The island’s alternate name, if it needed any, is Hoaxe.

The Dreadnought Hoax

http://commons.wikimedia.org/wiki/File:Virginia_Woolf_in_Dreadnought_Hoax.jpg

That’s Virginia Woolf on the left, dressed up as an Abyssinian prince. In 1910 she participated in an elaborate practical joke to trick the Royal Navy into showing their flagship, H.M.S. Dreadnought, to a supposed delegation of Abyssinian royals.

Arriving by VIP coach, the impostors spoke in Latin, shouted “bunga bunga” at the impressive warship, asked for prayer mats and bestowed “military honors” on the officers. At one point Anthony Buxton sneezed his whiskers off, but he stuck them back on before anyone noticed. When it was over they revealed the hoax by sending a letter and a group photo to the Daily Mirror.

This was, amazingly, a typical day for Horace de Vere Cole (far right), an Edwardian dynamo of practical jokes.
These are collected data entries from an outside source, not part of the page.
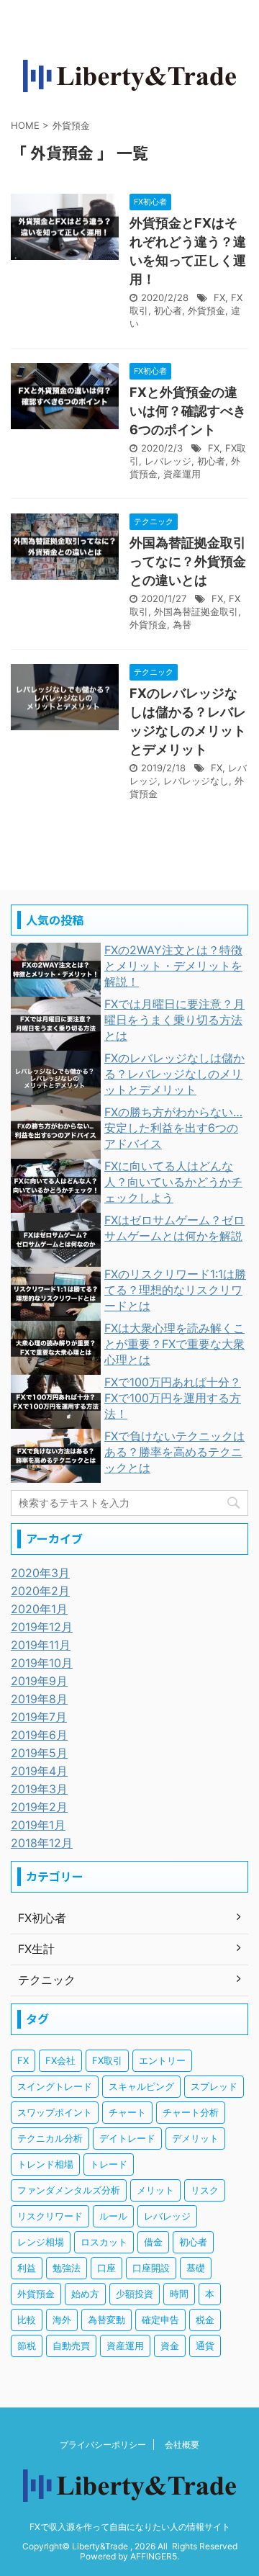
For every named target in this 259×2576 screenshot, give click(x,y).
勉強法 (67, 2268)
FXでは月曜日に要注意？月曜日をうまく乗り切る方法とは (174, 1020)
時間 (179, 2293)
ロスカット (104, 2242)
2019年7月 (39, 1717)
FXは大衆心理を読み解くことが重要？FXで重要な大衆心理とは (174, 1344)
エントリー (162, 2060)
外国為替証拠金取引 (196, 611)
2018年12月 (42, 1843)
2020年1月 (39, 1609)
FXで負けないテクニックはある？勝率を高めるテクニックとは (174, 1452)
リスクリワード (50, 2216)
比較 (26, 2319)
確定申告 (160, 2319)
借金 (153, 2242)
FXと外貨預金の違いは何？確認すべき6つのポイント (188, 411)
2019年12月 (42, 1627)
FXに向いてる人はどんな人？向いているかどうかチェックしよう (173, 1182)
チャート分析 (191, 2112)
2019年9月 (39, 1681)
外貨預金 (206, 310)
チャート (127, 2112)
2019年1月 (38, 1825)
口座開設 (151, 2268)
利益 (26, 2268)
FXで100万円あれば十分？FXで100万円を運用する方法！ (172, 1398)
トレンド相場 (45, 2164)
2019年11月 (41, 1645)
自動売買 (71, 2345)
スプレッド (214, 2086)
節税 (26, 2345)
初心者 (168, 310)
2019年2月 (39, 1807)
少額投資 (134, 2293)
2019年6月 (39, 1735)
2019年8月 (39, 1699)
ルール (113, 2216)
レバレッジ (168, 461)
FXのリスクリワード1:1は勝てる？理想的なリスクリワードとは (175, 1290)
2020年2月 (40, 1591)
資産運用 (182, 474)
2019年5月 (39, 1753)
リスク (205, 2190)
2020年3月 (40, 1573)
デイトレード (127, 2138)
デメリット (195, 2138)
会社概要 (182, 2444)
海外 (62, 2319)
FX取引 (107, 2060)
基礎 (195, 2268)
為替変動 (106, 2319)
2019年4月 (39, 1771)
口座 (106, 2268)
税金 (205, 2319)
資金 (169, 2345)
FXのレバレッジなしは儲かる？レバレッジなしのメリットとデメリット (174, 1074)
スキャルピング (141, 2086)
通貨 (205, 2345)
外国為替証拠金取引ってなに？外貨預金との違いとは (188, 561)
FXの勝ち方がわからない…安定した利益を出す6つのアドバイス (173, 1128)
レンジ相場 (40, 2242)
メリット (155, 2190)
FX (219, 297)
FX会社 (60, 2060)
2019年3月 (39, 1789)
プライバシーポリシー (103, 2444)
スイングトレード (54, 2086)
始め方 (85, 2293)
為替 (182, 624)
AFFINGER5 (153, 2556)
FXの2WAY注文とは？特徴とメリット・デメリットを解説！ (173, 966)
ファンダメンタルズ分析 (68, 2190)
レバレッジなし (196, 780)
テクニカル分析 (50, 2138)
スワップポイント (54, 2112)
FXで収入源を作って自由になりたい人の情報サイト (129, 2526)
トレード (108, 2164)
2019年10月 (42, 1663)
As an undergraduate at Cambridge University, Cole had visited his own college posing as a sultan of Zanzibar. He once impersonated prime minister Ramsay MacDonald at a Labour Party meeting, telling members to work harder for less money. And he later slipped his watch into an MP’s pocket and dared him to run to the nearest corner — then had him arrested for pickpocketing.

He could improvise, too. He once told a group of workmen to dig a hole in the middle of Piccadilly Circus; it took a week for public officials to refill it. And he once shared a taxi with a naked female mannequin; he had the cabbie stop in front of a policeman, opened the door, and banged the dummy’s head on the pavement, shouting, “Ungrateful hussy!”

It’s not recorded whether anyone ever played a joke on him. “Everything is funny,” wrote Will Rogers, “as long as it is happening to Somebody Else.”